Conversation about this article

1: Baldev Singh (Bradford, United Kingdom), October 11, 2011, 11:08 AM.

Sikhs have always excelled in the field of music and other arts and entertainment in India. Jagjit Singh dominated the area of classy popular music in the last several decades.

2: Gurjender Singh (Maryland, U.S.A.), October 11, 2011, 6:49 PM.

May Waheguru bless the departed soul. Beside gazals, Jagjit Singh also made various CDs of gurbani shabads. Thank you also, Jagjit, for the CD you produced for the 400th Gurgaddi Divas.

3: Paramjit Singh Grewal (Auckland, New Zealand), October 12, 2011, 5:39 AM.

May Waheguru bless Jagjit Singh ji's family with strength to accept His bhana. Jagjit Singh's rendition of the slok by the Ninth Guru Sahib is my favourite.

4: Mohan Singh (Toronto, Ontario, Canada.), October 13, 2011, 10:46 AM.

Jagjit Singh started singing gurbani hymns in the gurdwara, specializing in Asa di vaar. Later, he became popular for his ghazals.

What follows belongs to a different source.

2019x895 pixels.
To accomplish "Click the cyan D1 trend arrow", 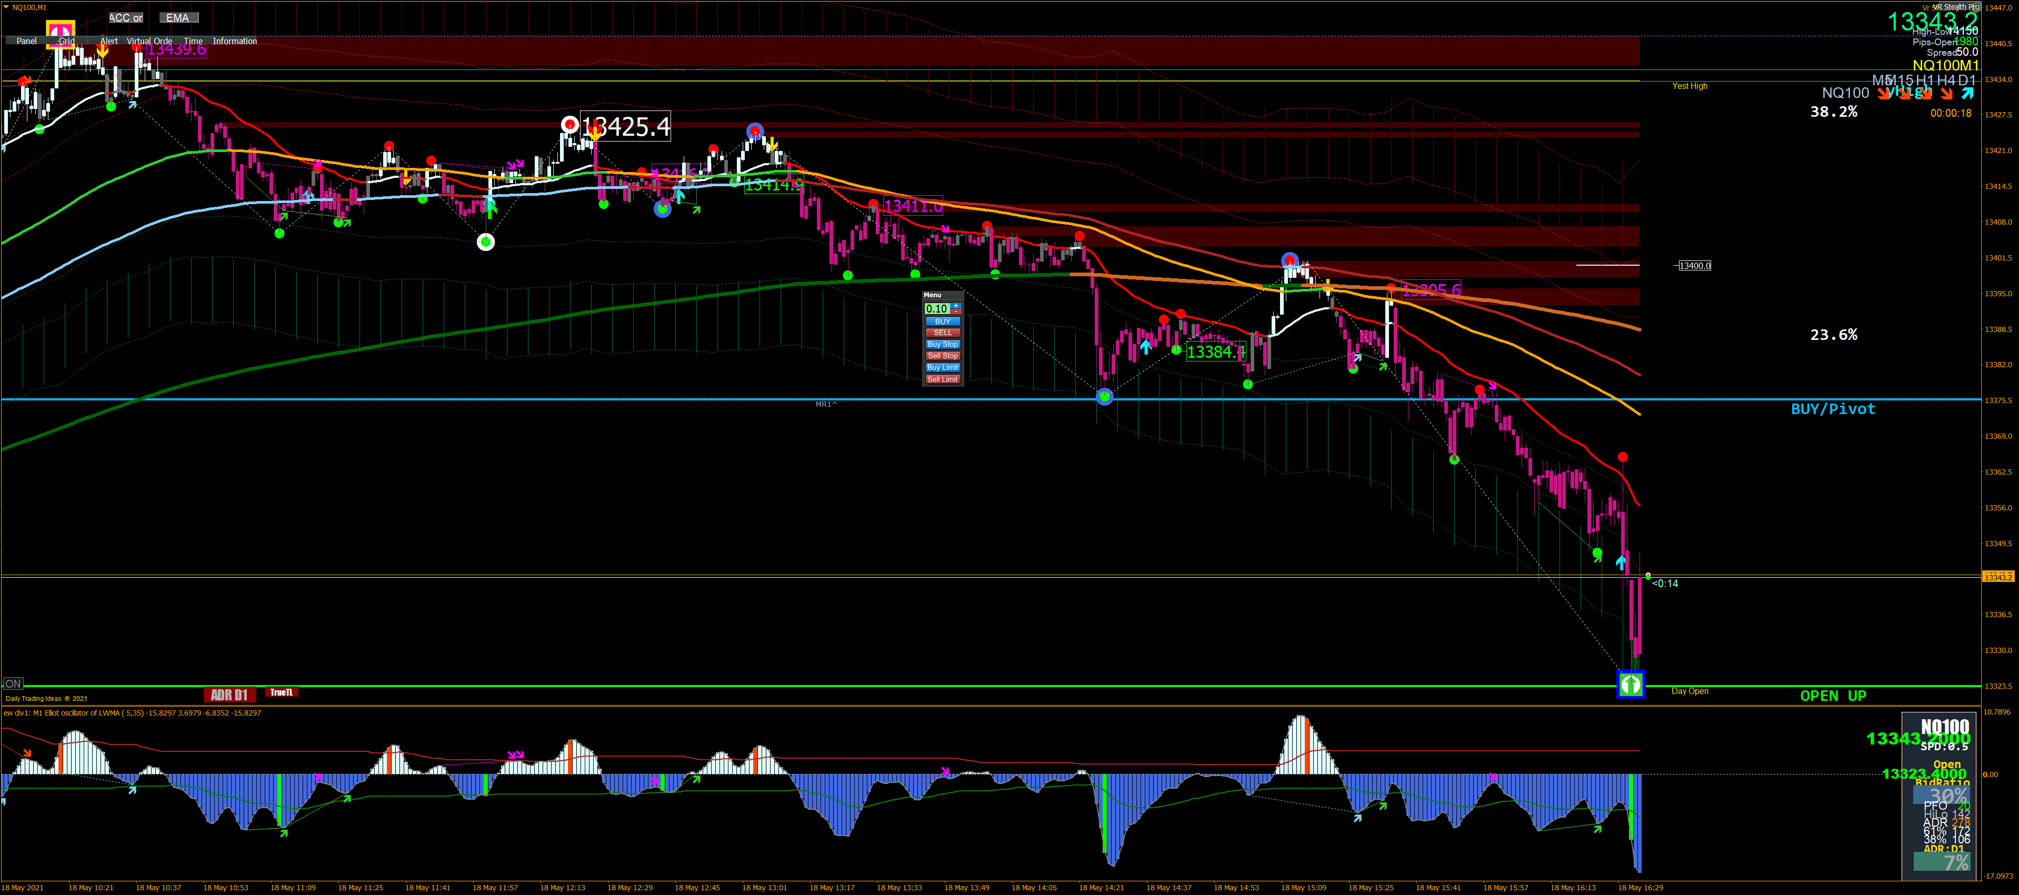I will pyautogui.click(x=1967, y=93).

5: Raj (Canada), October 13, 2011, 11:31 PM.

Jeeti Bha ji, as we called him, was the best musician of the recent decades. Whether it was gurbani shabad, Shiv Batalvi's poems, ghazal or a classical composition; his singing brought out true emotions of the composition. Not to be biased, but he sang the slok from Mohalla IX with Mohd. Rafi; his singing was many times better than Rafi's.

6: Harpreet Singh (Delhi, India), October 14, 2011, 3:12 PM.

With the death of a great singer who faced death of his young son and daughter a few years ago - may Waheguru give courage to his wife, Chitra Singh. I did not know that he was a Sikh. I am unable to understand why many Sikhs, famous or otherwise, squander away their Sikh identity.